Malinow, Huganir and their colleagues first sought to establish a link between norepinephrine and AMPA receptor subunit phosphorylation. When they treated rat hippocampal tissue with norepinephrine, their analyses established that the compound does, indeed, induce phosphorylation in the AMPA receptor subunit. Furthermore, their studies showed that norepinephrine enhances LTP and the delivery of AMPA receptors to the synapse. They also found that mice with mutations that prevented subunit phosphorylation eliminated norepinephrine's enhancement of LTP.

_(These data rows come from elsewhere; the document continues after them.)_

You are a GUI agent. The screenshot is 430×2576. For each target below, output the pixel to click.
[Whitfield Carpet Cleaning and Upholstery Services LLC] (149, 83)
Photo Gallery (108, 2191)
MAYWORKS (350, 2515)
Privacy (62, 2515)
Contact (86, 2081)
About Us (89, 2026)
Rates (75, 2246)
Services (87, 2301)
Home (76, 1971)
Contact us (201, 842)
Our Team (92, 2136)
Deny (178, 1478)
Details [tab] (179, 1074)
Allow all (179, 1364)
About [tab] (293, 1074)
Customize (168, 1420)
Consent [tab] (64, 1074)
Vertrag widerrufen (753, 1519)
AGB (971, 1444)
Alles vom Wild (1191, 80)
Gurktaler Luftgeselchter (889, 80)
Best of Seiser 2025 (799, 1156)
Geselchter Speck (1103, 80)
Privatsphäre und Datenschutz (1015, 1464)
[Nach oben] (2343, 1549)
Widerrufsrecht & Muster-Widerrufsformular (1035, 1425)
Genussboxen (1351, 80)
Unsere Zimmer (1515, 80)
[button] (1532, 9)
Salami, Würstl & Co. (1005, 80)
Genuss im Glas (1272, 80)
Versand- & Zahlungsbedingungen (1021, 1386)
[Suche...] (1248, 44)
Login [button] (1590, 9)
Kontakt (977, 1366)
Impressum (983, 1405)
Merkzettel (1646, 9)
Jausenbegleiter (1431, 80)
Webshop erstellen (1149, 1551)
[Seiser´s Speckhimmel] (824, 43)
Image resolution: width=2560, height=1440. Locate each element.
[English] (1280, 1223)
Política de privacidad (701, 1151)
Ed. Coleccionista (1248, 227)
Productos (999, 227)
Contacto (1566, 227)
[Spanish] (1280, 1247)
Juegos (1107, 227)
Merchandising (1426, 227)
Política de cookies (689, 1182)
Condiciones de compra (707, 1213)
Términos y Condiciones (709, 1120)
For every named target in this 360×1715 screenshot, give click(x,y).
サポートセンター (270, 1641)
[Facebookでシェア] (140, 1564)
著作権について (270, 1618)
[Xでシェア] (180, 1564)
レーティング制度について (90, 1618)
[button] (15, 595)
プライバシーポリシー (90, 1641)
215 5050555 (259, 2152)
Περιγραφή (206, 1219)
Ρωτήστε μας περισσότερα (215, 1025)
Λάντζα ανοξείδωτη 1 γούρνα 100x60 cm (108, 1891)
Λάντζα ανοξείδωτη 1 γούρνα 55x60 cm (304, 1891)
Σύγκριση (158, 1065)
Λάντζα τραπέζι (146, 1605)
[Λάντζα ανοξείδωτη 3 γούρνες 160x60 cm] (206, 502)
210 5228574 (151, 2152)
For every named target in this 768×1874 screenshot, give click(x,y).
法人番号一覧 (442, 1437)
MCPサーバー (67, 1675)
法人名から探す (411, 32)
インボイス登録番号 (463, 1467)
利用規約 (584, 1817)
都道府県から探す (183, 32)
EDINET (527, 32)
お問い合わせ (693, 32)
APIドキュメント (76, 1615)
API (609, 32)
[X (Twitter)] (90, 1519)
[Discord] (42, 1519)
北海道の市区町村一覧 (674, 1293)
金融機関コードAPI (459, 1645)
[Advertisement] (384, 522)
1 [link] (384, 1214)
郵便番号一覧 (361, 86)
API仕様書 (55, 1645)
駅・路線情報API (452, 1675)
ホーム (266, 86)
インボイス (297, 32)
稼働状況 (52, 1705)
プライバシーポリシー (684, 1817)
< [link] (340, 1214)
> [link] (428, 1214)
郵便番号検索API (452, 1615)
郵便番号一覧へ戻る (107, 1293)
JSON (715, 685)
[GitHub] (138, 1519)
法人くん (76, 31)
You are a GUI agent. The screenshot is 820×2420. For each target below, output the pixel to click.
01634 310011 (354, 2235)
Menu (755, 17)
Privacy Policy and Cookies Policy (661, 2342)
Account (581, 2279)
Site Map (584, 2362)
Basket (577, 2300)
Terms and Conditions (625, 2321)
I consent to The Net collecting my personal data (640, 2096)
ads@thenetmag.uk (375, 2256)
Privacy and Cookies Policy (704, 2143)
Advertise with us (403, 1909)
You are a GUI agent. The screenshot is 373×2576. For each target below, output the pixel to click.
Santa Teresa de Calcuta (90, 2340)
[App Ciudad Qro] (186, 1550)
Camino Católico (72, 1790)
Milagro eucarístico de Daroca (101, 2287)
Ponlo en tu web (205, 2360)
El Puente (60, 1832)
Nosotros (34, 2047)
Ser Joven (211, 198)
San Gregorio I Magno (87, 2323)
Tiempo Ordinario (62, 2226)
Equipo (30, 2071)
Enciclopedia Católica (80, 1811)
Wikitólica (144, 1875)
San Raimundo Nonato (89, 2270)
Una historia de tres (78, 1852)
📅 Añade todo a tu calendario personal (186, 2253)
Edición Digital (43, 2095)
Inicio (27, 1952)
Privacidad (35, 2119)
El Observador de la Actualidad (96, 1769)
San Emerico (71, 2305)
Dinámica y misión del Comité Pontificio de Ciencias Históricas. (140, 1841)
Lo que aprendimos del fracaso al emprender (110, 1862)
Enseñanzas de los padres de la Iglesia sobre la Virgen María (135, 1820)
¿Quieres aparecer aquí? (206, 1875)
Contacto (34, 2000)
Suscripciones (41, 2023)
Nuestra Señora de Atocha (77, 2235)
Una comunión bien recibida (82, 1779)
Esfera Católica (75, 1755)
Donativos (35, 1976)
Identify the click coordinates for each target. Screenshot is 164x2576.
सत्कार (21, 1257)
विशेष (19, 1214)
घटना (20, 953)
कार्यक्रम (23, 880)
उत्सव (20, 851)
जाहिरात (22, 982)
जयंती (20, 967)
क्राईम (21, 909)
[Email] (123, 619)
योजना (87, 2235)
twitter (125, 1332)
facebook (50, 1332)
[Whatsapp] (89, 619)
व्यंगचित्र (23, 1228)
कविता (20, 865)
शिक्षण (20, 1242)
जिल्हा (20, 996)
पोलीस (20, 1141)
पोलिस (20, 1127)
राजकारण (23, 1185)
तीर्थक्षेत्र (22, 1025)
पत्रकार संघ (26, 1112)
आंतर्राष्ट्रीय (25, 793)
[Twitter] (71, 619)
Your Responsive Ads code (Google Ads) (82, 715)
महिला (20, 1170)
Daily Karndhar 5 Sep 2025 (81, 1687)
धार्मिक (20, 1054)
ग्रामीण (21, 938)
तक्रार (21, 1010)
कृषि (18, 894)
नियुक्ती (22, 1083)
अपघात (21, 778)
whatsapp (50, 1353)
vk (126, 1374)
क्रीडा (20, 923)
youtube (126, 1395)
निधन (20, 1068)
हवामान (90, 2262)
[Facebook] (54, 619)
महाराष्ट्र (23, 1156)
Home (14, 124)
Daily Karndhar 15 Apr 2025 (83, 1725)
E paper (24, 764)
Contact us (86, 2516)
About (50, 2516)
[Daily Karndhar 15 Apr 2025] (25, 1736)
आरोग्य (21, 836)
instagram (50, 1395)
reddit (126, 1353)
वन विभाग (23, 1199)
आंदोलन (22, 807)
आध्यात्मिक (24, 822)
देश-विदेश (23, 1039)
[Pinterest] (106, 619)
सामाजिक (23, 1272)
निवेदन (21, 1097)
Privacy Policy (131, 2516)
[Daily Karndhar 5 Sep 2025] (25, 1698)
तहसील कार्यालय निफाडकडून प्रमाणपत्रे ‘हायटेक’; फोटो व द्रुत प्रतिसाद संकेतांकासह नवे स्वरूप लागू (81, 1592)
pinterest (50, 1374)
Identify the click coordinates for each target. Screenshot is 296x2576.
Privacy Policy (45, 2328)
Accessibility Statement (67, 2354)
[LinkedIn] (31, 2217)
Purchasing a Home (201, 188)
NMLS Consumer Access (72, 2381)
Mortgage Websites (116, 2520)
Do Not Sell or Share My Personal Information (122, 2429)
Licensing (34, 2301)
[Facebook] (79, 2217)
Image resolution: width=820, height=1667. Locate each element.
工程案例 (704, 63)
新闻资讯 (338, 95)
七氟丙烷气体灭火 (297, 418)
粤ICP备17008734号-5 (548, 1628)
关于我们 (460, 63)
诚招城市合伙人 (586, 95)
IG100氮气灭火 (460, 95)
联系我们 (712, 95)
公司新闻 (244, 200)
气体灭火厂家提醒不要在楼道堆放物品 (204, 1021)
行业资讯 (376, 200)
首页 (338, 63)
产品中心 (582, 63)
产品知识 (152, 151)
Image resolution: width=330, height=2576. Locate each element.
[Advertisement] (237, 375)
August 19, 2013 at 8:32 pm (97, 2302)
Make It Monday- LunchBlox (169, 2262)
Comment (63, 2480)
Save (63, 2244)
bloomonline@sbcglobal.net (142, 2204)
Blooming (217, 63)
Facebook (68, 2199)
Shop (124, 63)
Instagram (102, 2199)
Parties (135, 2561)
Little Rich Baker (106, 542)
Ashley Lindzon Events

The researchers also went on to show that the fear responses in mice are associated with phosphorylation of the AMPA receptor subunit. They found that injecting mice with epinephrine or exposing the animals to fox urine, which provokes the fear response, triggered AMPA subunit phosphorylation.
In behavioral studies, the researchers found that the mutations that prevented receptor subunit phosphorylation also prevented epinephrine from triggering enhanced learning in the mice. In the behavioral experiments, epinephrine injection did not enhance the ability of the mutant mice to learn to associate a specific cage with an electric shock, as it did in the normal mice.
“It has long been known that when a person is afraid or scared, norepinephrine is released along with epinephrine, producing the fight-or-flight response throughout the body,” said Huganir. “And it was known that norepinephrine affects the brain, activating learning to enable those stressful memories to be recalled more readily. Now we have shown how norepinephrine activates that learning—by producing a critical biochemical priming effect on AMPA receptors during states of stress,” he said. “That priming induces migration of more receptors to the synapse, enhancing the strength of those synaptic connections.”
Huganir said that the findings suggest that other substances that may affect phosphorylation of the AMPA subunit may have similar priming effects. “These phosphorylation sites are also affected by many compounds and neurotransmitters—including dopamine, serotonin and even drugs like Prozac, cocaine, nicotine, methamphetamine and caffeine,” he said. “So, we plan to test these mutant animals to see if they are deficient in the neuromodulatory affects on behavior of such chemicals.
“Many people who study drug addiction believe that exposure to drugs such as cocaine rewires brain circuitry using similar LTP mechanisms. So, we can also use these mutant mice to test whether loss of AMPA receptor phosphorylation affects cocaine-induced behaviors and cocaine addiction,” said Huganir.